### Activity
Below are some entries. Repeat exactly the lines from the one with "Screen dimensions: 414x276" through the one with "You are a computer-use agent. Image resolution: width=395", and only those.

### Working data

====

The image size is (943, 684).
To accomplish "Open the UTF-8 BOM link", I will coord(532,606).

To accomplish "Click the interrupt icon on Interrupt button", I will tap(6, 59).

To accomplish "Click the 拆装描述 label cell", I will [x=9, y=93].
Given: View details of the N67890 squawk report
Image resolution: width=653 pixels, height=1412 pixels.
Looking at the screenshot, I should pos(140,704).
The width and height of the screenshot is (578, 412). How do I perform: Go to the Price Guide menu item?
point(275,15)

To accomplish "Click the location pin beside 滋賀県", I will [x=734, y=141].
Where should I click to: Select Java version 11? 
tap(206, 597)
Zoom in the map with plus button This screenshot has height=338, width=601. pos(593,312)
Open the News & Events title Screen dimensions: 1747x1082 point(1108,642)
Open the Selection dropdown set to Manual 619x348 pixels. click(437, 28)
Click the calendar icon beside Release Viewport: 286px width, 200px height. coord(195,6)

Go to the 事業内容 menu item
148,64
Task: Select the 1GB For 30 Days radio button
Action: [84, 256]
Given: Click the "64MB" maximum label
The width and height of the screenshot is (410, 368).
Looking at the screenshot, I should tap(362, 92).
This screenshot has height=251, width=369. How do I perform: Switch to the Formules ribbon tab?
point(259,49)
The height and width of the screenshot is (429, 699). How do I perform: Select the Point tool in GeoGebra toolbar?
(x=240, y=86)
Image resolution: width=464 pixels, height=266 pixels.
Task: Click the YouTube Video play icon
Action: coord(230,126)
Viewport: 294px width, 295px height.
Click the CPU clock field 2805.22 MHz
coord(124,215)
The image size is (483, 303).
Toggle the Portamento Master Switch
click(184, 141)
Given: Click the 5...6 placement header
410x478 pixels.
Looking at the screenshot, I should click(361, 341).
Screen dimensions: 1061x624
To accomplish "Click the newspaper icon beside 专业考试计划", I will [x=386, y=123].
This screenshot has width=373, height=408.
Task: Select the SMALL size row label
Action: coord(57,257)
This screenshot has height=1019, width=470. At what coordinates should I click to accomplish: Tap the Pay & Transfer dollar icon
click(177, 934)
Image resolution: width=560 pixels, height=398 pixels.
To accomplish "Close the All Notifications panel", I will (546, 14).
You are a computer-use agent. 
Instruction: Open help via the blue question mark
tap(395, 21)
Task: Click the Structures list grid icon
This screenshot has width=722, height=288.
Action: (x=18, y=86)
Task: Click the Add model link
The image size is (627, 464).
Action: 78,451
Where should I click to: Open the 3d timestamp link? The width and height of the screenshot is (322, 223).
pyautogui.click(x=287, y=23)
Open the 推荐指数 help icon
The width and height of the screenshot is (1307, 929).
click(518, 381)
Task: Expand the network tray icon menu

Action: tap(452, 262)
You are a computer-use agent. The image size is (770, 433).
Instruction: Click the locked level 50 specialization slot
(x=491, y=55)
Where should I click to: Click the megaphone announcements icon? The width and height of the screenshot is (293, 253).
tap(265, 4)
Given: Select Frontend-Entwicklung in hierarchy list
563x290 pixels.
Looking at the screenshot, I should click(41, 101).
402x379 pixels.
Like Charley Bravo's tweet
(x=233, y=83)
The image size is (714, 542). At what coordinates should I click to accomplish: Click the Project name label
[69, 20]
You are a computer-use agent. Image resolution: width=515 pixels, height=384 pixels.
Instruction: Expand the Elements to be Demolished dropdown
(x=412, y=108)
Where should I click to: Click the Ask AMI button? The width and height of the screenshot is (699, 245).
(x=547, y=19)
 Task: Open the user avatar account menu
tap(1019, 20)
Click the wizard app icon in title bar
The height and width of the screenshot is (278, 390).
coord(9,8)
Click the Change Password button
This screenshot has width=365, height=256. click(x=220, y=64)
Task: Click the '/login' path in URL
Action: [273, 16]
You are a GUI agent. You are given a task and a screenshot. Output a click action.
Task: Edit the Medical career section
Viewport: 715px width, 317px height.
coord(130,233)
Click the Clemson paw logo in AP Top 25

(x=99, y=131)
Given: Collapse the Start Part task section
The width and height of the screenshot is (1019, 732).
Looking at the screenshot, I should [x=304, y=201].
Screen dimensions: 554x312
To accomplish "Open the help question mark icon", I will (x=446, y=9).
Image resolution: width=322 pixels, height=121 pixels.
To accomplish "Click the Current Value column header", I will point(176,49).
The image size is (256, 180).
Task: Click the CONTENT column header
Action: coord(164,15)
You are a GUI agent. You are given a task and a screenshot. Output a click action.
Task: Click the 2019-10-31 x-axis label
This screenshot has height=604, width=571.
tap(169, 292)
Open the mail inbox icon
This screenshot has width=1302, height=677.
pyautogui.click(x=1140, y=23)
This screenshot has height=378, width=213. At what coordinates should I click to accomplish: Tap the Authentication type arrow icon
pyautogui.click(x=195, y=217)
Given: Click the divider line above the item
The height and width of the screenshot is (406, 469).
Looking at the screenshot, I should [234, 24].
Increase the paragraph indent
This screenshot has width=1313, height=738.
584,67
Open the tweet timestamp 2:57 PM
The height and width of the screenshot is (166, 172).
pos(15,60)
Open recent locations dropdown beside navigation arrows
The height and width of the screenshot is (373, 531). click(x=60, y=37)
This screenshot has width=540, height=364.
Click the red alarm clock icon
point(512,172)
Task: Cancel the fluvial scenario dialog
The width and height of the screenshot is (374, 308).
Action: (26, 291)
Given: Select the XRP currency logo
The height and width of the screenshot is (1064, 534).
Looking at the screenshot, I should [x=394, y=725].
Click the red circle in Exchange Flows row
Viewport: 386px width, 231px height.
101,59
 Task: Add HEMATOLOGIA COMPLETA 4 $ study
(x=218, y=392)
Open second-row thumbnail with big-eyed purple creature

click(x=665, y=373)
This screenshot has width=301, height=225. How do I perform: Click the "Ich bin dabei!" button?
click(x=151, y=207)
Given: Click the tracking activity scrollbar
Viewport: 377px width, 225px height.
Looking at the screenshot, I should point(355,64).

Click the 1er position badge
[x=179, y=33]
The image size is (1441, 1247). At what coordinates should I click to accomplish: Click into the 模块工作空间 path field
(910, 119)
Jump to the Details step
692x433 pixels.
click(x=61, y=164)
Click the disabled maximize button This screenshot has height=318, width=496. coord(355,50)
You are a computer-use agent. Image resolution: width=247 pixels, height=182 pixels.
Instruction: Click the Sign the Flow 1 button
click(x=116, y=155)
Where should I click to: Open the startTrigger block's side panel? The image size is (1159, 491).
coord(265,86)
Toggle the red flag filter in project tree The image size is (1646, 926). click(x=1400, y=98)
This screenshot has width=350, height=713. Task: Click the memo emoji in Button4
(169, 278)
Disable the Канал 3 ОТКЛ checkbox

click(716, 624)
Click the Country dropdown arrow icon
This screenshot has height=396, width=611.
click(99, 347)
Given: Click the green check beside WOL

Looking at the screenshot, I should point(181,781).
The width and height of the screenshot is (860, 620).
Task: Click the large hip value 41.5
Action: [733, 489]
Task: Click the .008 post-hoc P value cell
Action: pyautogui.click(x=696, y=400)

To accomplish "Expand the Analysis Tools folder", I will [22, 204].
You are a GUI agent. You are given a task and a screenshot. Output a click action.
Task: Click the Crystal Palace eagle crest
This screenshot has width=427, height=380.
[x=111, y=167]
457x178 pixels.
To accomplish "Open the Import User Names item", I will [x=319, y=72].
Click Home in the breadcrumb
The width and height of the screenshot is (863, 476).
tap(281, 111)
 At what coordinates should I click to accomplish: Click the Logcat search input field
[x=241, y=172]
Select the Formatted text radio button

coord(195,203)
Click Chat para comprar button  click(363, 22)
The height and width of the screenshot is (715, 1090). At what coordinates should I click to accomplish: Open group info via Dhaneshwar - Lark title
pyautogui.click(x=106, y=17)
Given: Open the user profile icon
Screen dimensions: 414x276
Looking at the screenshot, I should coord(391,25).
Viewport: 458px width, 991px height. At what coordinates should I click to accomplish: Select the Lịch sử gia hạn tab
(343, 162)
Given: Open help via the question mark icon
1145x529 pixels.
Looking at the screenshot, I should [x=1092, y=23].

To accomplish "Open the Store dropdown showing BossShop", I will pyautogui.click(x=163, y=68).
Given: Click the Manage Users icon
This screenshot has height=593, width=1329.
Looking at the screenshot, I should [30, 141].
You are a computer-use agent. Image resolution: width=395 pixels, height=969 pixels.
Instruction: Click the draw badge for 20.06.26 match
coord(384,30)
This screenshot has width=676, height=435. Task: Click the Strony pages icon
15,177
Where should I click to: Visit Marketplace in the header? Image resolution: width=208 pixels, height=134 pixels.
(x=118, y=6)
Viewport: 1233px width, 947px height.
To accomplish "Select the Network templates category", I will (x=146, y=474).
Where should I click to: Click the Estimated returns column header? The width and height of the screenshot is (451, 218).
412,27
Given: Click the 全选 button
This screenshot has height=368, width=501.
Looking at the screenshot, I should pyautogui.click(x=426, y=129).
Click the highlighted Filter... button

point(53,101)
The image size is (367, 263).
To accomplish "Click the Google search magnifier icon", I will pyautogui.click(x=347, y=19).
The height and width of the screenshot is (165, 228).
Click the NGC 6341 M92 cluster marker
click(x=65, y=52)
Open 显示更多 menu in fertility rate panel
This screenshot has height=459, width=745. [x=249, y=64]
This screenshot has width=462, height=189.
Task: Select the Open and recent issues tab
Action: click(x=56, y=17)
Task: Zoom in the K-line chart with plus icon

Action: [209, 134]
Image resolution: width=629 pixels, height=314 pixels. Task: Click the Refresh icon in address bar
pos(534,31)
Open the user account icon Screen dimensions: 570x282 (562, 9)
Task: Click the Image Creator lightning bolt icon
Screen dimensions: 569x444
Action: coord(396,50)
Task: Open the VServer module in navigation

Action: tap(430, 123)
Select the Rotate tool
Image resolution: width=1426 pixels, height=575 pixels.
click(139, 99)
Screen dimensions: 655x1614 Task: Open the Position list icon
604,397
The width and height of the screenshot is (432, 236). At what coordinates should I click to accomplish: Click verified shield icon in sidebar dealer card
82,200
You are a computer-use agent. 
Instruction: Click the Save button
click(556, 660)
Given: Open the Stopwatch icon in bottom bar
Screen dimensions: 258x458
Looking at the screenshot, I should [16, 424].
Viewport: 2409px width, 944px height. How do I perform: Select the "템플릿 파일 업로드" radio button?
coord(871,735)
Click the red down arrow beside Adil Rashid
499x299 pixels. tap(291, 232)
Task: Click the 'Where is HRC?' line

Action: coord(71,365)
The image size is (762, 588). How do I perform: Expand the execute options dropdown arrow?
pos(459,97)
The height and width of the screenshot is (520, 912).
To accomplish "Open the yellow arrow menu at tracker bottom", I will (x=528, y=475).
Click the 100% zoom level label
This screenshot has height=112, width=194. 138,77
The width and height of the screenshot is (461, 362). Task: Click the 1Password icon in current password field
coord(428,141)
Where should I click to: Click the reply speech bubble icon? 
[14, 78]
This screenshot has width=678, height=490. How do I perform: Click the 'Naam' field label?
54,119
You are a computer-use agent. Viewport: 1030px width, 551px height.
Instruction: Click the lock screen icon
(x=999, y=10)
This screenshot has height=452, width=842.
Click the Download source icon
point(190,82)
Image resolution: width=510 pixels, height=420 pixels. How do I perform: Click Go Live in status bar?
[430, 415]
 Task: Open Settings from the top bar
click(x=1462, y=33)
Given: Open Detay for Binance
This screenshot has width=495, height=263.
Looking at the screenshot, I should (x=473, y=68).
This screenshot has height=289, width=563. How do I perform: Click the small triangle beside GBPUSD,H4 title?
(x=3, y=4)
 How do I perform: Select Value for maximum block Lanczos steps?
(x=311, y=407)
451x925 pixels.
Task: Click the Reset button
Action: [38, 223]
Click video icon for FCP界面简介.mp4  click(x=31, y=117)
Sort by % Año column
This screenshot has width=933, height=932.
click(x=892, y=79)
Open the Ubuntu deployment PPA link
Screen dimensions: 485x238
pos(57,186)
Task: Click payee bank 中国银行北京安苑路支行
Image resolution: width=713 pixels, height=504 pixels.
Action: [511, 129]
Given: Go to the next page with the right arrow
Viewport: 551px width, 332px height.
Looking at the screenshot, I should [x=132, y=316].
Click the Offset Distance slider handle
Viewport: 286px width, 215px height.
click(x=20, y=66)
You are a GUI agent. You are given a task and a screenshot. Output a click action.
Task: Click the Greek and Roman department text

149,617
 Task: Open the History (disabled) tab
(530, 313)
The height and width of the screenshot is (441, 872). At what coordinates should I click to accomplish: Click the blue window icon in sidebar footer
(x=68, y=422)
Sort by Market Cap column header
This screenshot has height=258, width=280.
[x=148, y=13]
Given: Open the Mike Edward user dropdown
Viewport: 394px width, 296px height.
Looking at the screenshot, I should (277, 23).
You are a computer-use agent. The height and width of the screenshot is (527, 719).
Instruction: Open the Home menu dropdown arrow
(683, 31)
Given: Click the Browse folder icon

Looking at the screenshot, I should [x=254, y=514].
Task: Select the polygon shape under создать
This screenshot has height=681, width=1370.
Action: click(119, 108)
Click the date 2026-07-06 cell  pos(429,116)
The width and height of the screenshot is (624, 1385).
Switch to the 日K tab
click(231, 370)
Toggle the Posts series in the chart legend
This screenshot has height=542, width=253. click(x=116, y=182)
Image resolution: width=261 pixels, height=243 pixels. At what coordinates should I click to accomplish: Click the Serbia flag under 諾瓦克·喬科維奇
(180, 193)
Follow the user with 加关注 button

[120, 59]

====

### Exercise response
Screen dimensions: 414x276
Looking at the screenshot, I should coord(391,25).
Viewport: 458px width, 991px height. At what coordinates should I click to accomplish: Select the Lịch sử gia hạn tab
(343, 162)
Given: Open help via the question mark icon
1145x529 pixels.
Looking at the screenshot, I should [x=1092, y=23].

To accomplish "Open the Store dropdown showing BossShop", I will pyautogui.click(x=163, y=68).
Given: Click the Manage Users icon
This screenshot has height=593, width=1329.
Looking at the screenshot, I should [30, 141].
You are a computer-use agent. Image resolution: width=395 pixels, height=969 pixels.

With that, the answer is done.